Requisito: Apresente as linhas abaixo como uma lista numerada, sem as linhas em branco e deixando as imagens de fora da resposta.

── Entradas fornecidas

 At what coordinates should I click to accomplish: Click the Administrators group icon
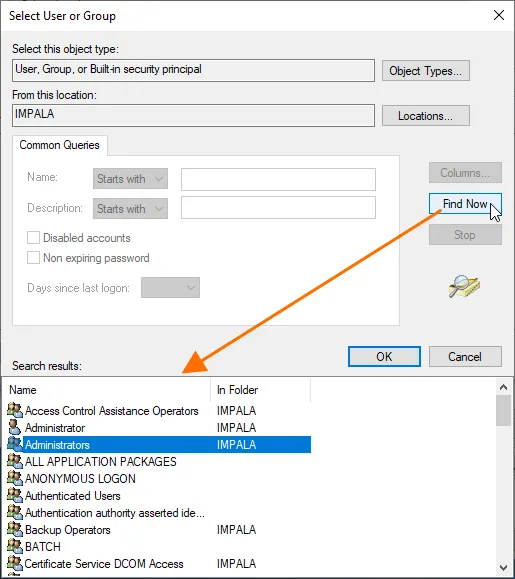pyautogui.click(x=15, y=444)
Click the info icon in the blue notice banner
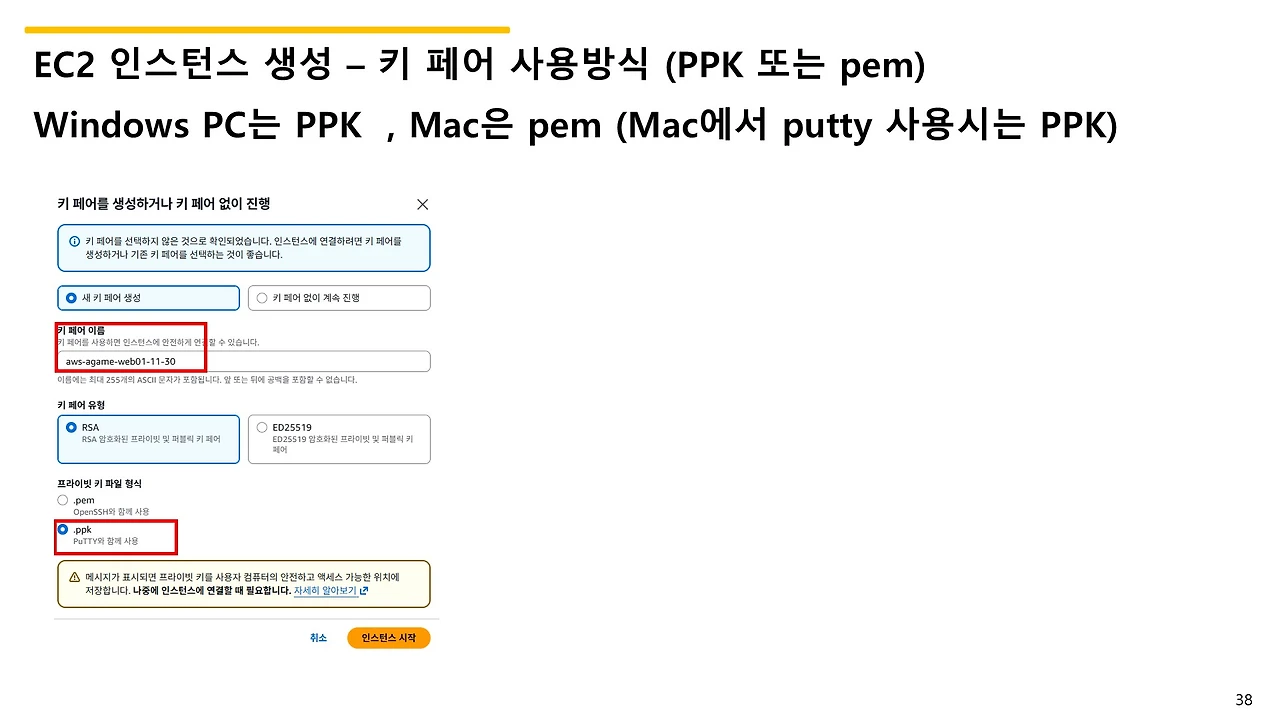 tap(74, 241)
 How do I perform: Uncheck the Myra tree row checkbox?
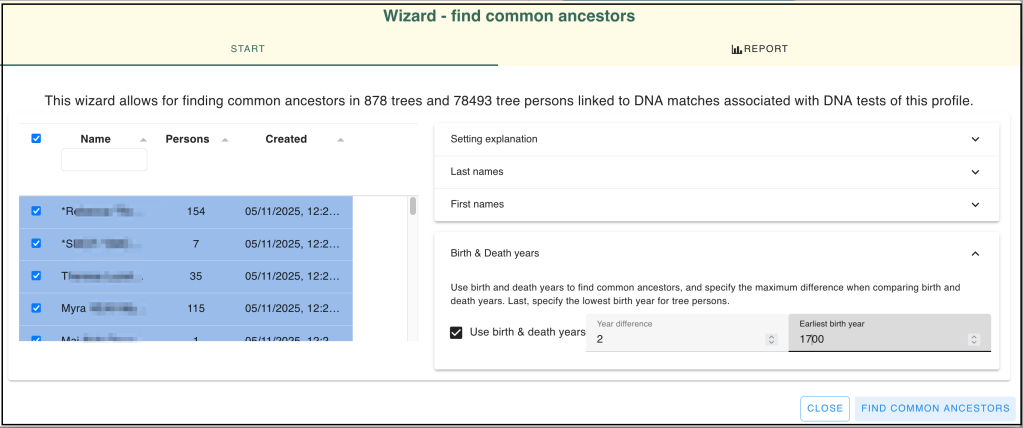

────

Resposta escrita:
1.  At what coordinates should I click to accomplish: Click the Administrators group icon
2. pyautogui.click(x=15, y=444)
3. Click the info icon in the blue notice banner
4.  tap(74, 241)
5.  How do I perform: Uncheck the Myra tree row checkbox?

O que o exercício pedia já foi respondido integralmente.